Anleger sind seiner Ansicht nach davon überzeugt, dass kein Ereignis den Bullenmarkt und den Aufwärtstrend von Aktien stoppen könne. Der prekäre Zustand des aktuellen Marktes lasse sich Grant zufolge an einer Reihe von Daten erkennen - darunter an der Bewertung, der Stimmung und der Positionierung. So sei das standardmäßige zyklisch angepasste Kurs-Gewinn-Verhältnis nach Shiller - das Ausreißer der KGV-Daten glättet - auf über 35 gestiegen, den höchsten Stand aller Zeiten. Auch Stimmungs- und Positionsindikatoren seien laut Grant Anzeichen dafür, dass die Anleger den Aktienmarkt betreffend über die Maßen begeistert seien.
Grant räumt zwar ein, dass es - abgesehen von Fällen exogener Schocks wie COVID - schwieriger sein könnte, Marktspitzen als Markttiefs zu erkennen. Letztere gingen in der Regel mit Anzeichen von fundamentalem Marktstress und akuter Angst der Anleger einher. Im Gegensatz dazu könne "der Optimismus der Anleger zu einem chronischen Zustand werden. Aktiengipfel werden typischerweise ausgedehnt und sind durch Rotation gekennzeichnet, da die Narrative über verschiedene Stile und Branchensegmente hinweg bis zur Erschöpfung getrieben werden", warnt der Calamos-CIO.
Übermäßiger Optimismus unter Anlegern?
Dass die Begeisterung für Aktien und insbesondere die Erwartung an eine Fortsetzung des Bullenmarktes unter Anlegern auf einem hohen Stand ist, lässt sich laut Grant auch an anderen Indikatoren ablesen. Die Haushalte scheinen in Bezug auf Aktien so optimistisch zu sein wie seit der Dotcom-Ära nicht mehr. Der Prozentsatz der Verbraucher, die im nächsten Jahr mit Kursgewinnen rechnen, ist laut dem dreimonatigen gleitenden Durchschnitt der Antworten auf die monatliche Umfrage des Conference Board auf den höchsten Stand seit 1987 gestiegen. Zwar sage die Anlegerstimmung alleine wenig über das Ausmaß des Risikos aus, aber extreme Ausschläge in diesem Bereich werden Grant zufolge dann bedeutsam, wenn sie dieselbe Botschaft vermitteln wie Bewertungs- und Positionierungsmaße. "Auffällig ist heute, wie Positionierungsmaße die Diagnose von gesteigertem Vertrauen und gesteigerter Bewertung für die führenden Kategorien von US-Aktien bestätigen. Was bleibt, um einen Markt nach oben zu treiben, wenn alle bereits optimistisch sind?"

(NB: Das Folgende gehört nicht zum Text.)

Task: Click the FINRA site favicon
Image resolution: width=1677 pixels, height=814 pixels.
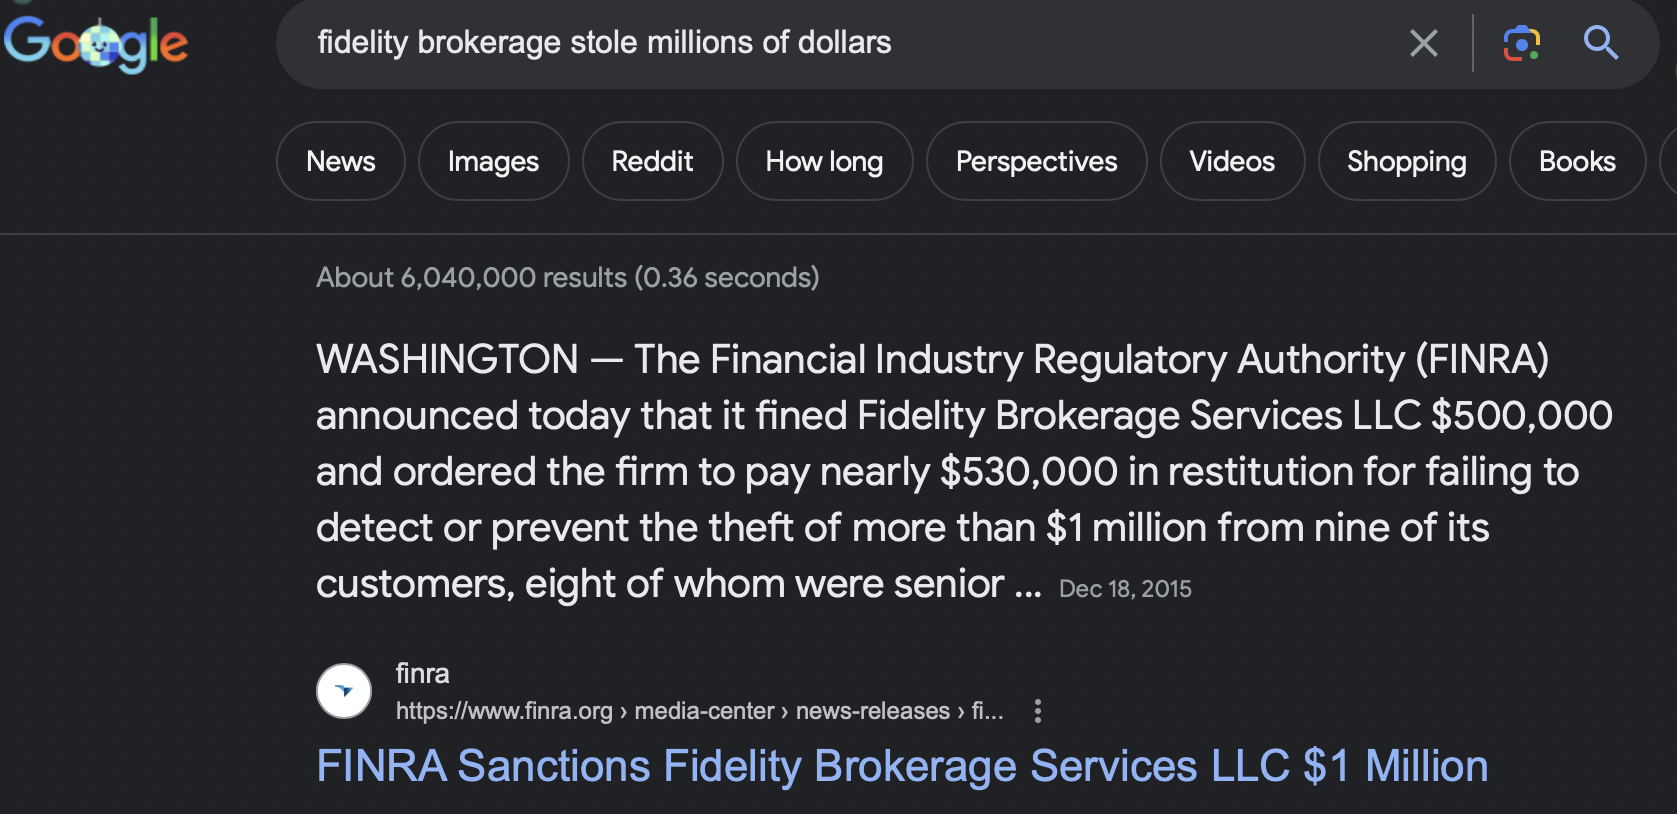Action: click(344, 691)
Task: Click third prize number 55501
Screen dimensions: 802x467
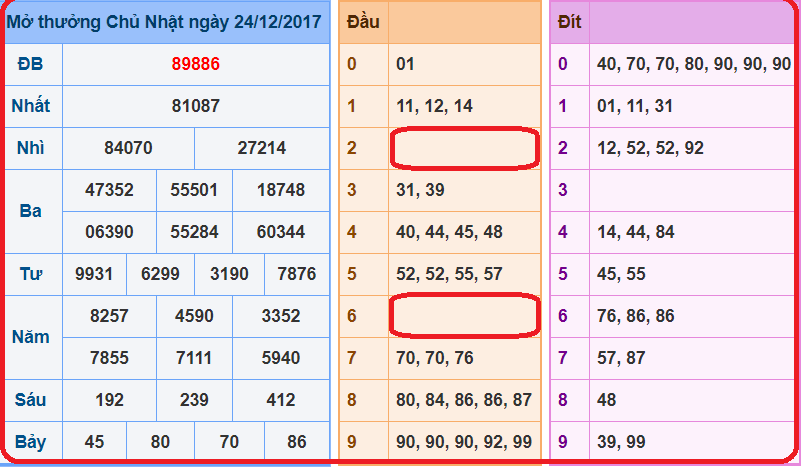Action: tap(195, 190)
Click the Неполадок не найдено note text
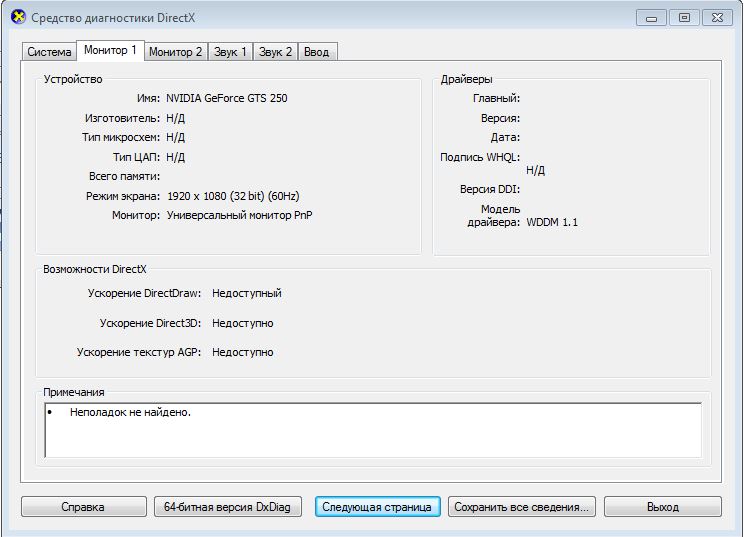This screenshot has width=744, height=537. click(x=130, y=412)
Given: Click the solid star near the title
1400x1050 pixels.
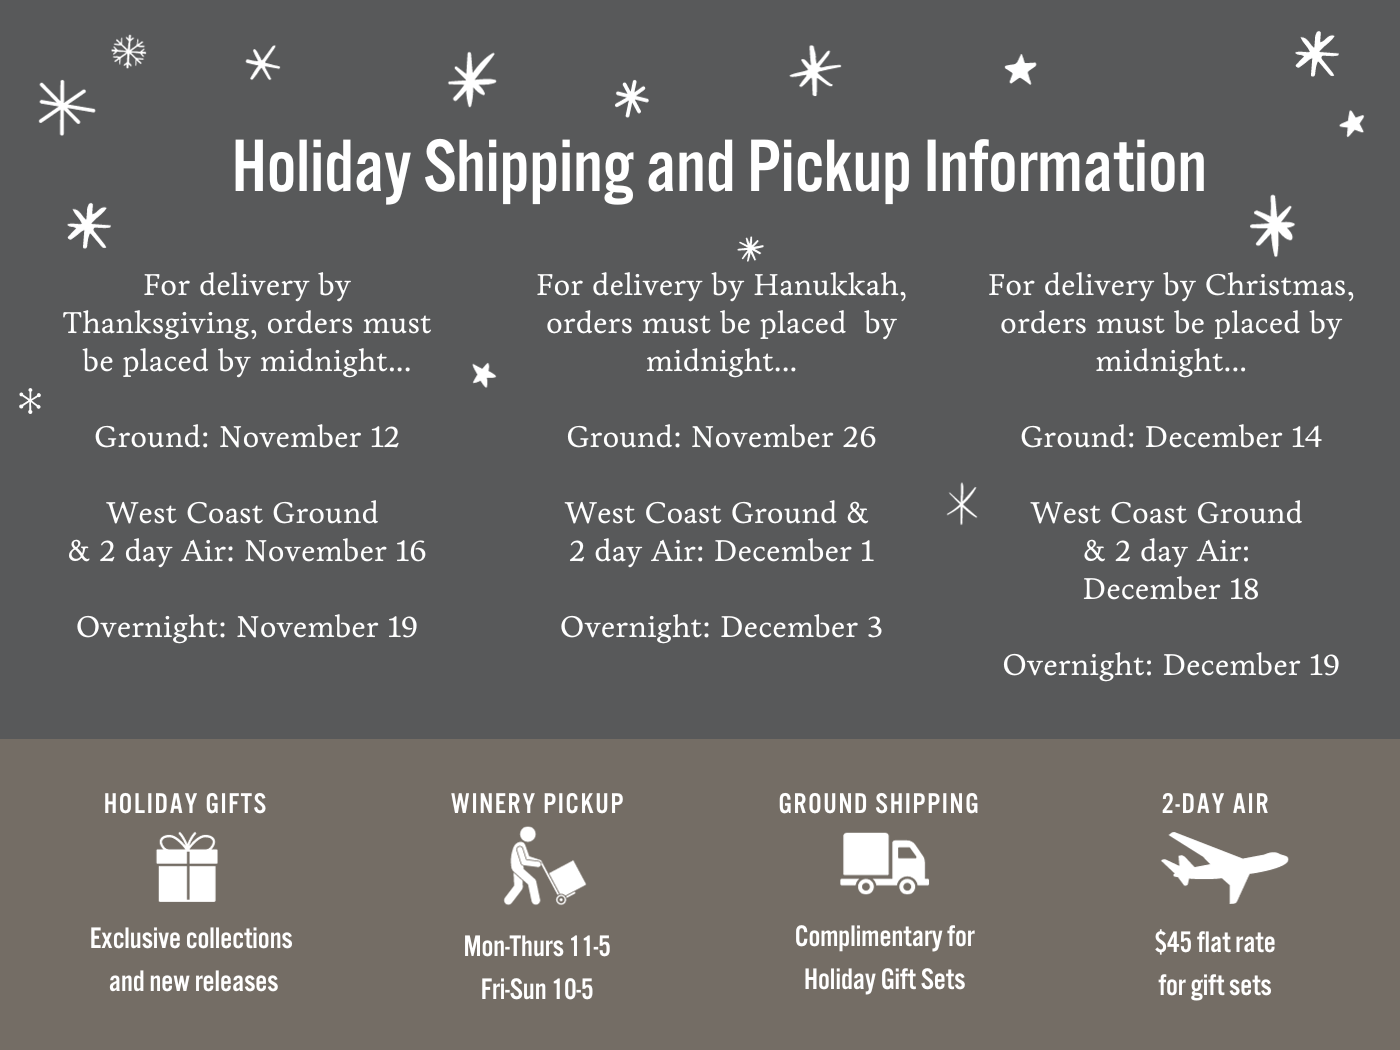Looking at the screenshot, I should [1021, 70].
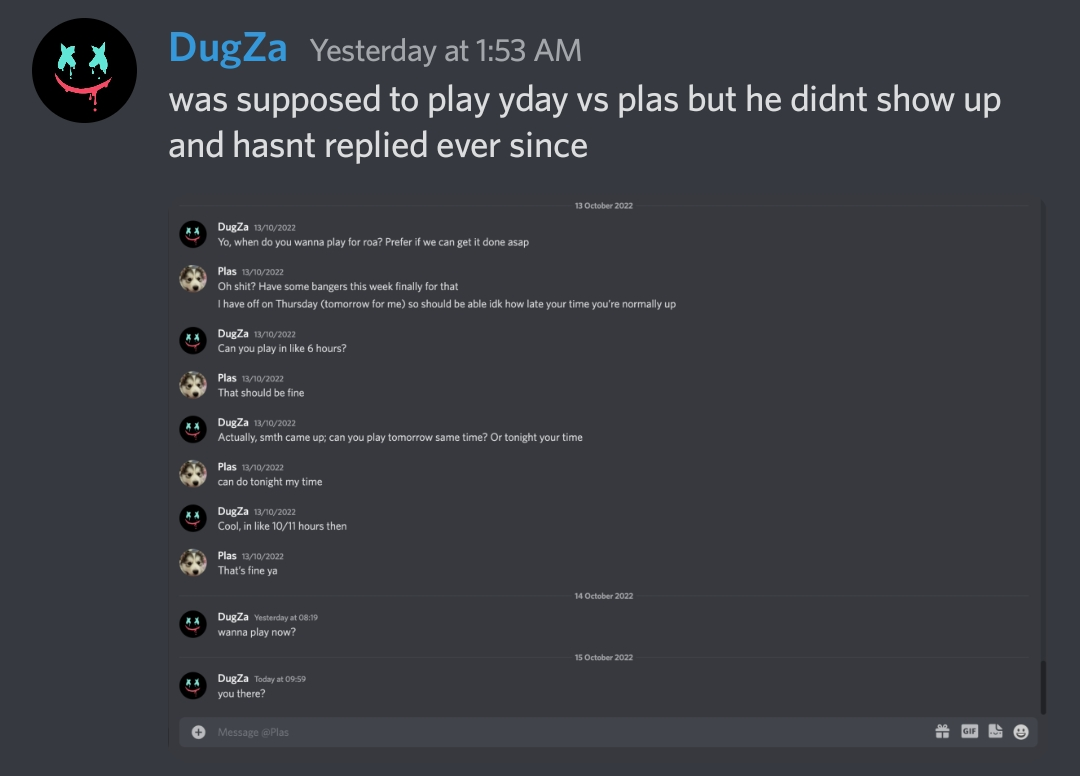Click the 'Yesterday at 1:53 AM' timestamp
Image resolution: width=1080 pixels, height=776 pixels.
(x=446, y=51)
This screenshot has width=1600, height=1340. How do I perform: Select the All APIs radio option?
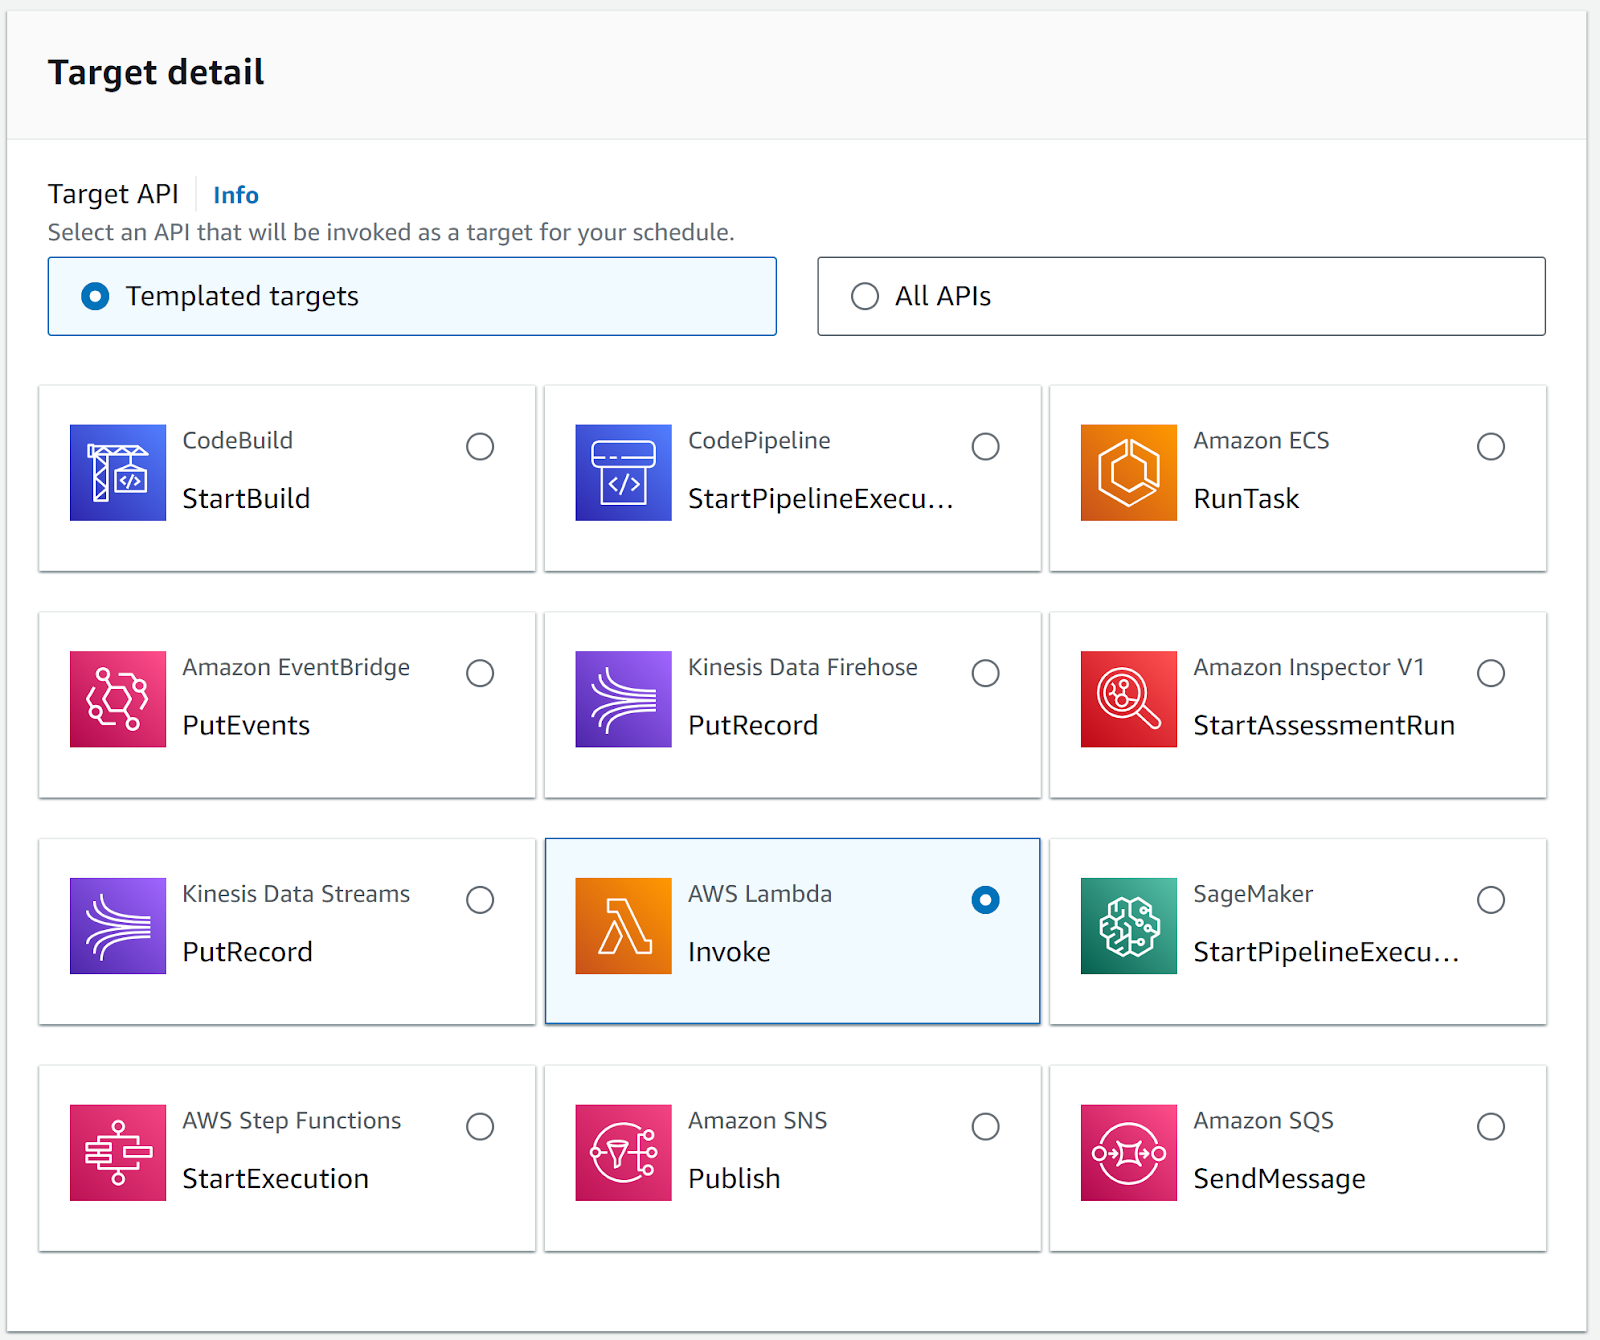click(x=865, y=296)
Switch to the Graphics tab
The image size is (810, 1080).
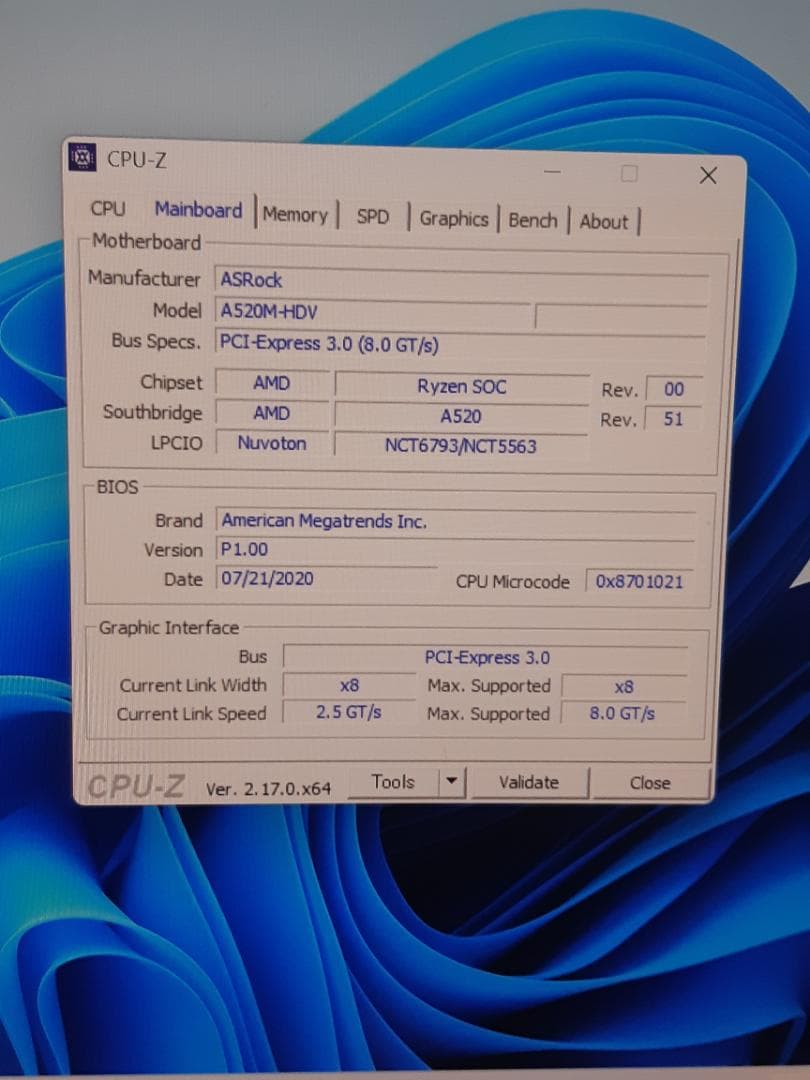pyautogui.click(x=454, y=217)
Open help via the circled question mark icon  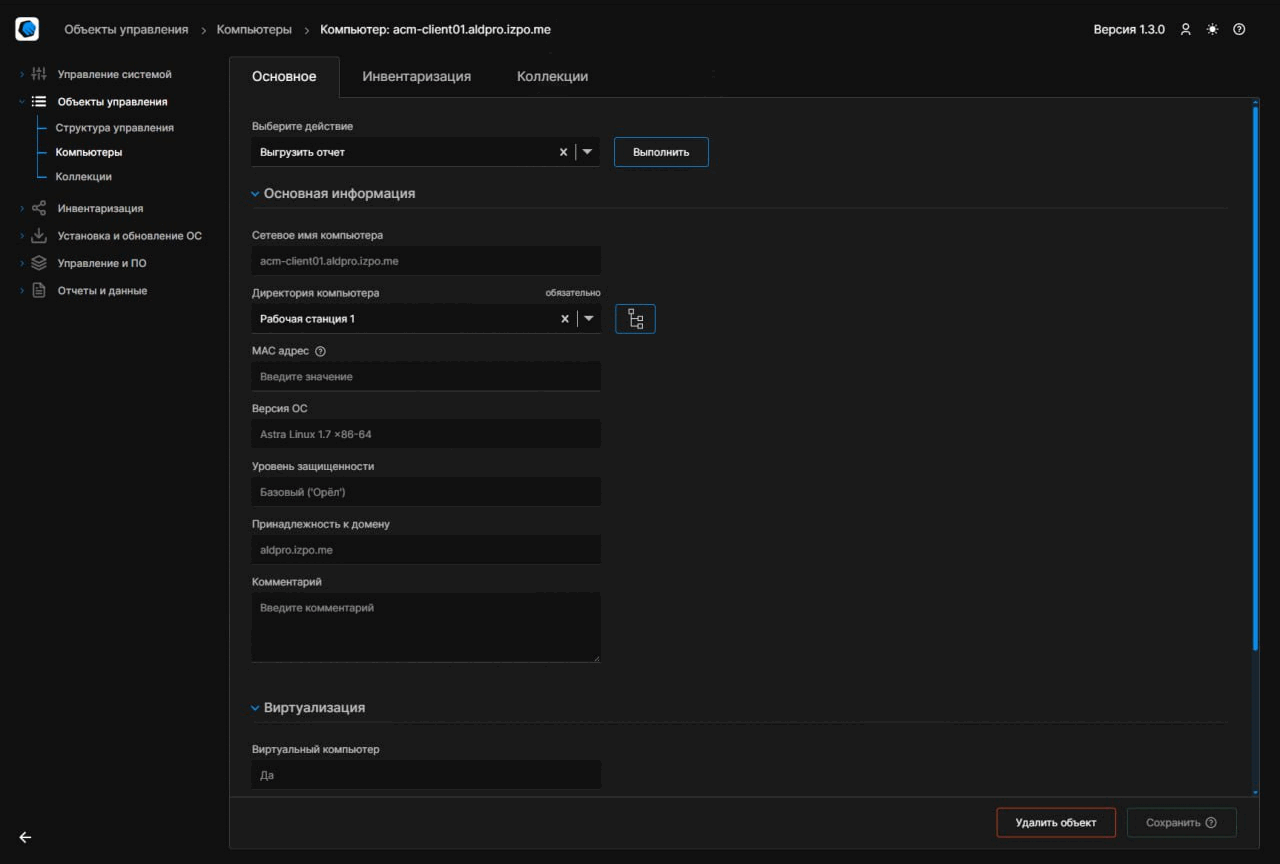(x=1239, y=29)
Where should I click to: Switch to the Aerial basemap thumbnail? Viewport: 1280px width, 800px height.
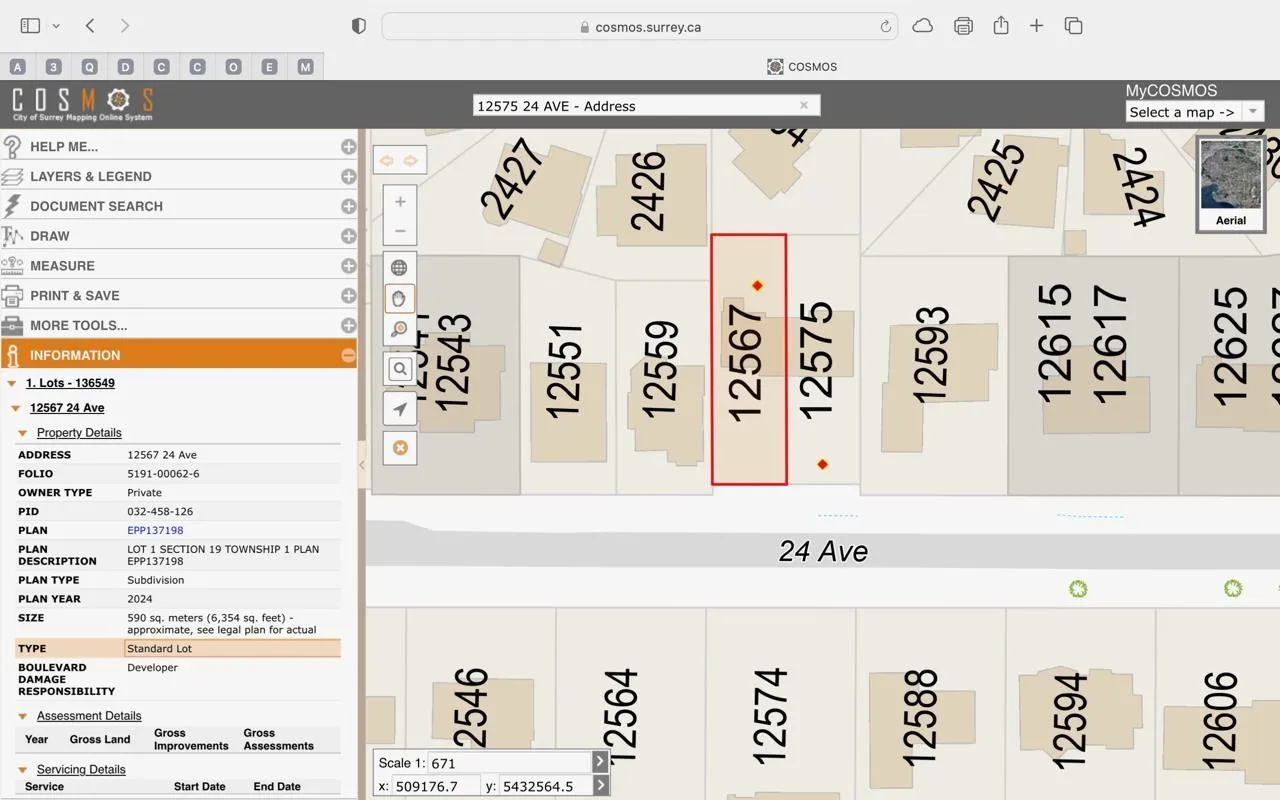coord(1230,184)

Ähnliche Hinweise kommen auch von anderer Seite: Bargeldallokationen liegen im historischen Vergleich nahe ihrem Tiefststand, oberflächlich betrachtet gebe es wenig Bargeld, um Finanzanlagen auszuweiten oder Rückgänge im Falle eines Schocks abzufedern.
Grant erwartet schwierige Zeiten
Investoren, die davon überzeugt sind, dass nur eine Rezession den Bullenmarkt töten kann, wenn es schon die hohe Inflation 2022 nicht geschafft hat, widerspricht Grant. "Der Bärenmarkt von 2000-2003 zeigt, dass eine Rezession eher eine Folge als eine Ursache einer Deflation der Vermögenspreise sein kann."
Ein Erfolg, wie ihn das Jahr 2024 für Aktieninvestments darstellt, dürfte seiner Ansicht nach daher nicht unvermittelt fortgesetzt werden können. "Ein Anstieg auf die 6.000-Punkte-Marke für den S&P 500 bedeutet, dass 2024 das bisher lukrativste Jahr für US-Aktien mit großer Marktkapitalisierung in diesem Jahrhundert sein wird. Und doch verblasst dieser Gedanke im Vergleich zu den zunehmenden Beweisen, dass wir Zeugen eines Crescendo werden - eines Gipfels für Aktien, der sich als dauerhaft erweisen könnte", so Grant weiter. "Das heutige ‚Unbesiegbarkeitssyndrom‘ bedeutet, dass die Finanzmärkte ihre Meinung ändern können, und zwar auf tiefgreifende Weise".
Für das kommende Jahr sei vor diesem Hintergrund eher ein diversifizierter Investmentansatz angebracht, rät er.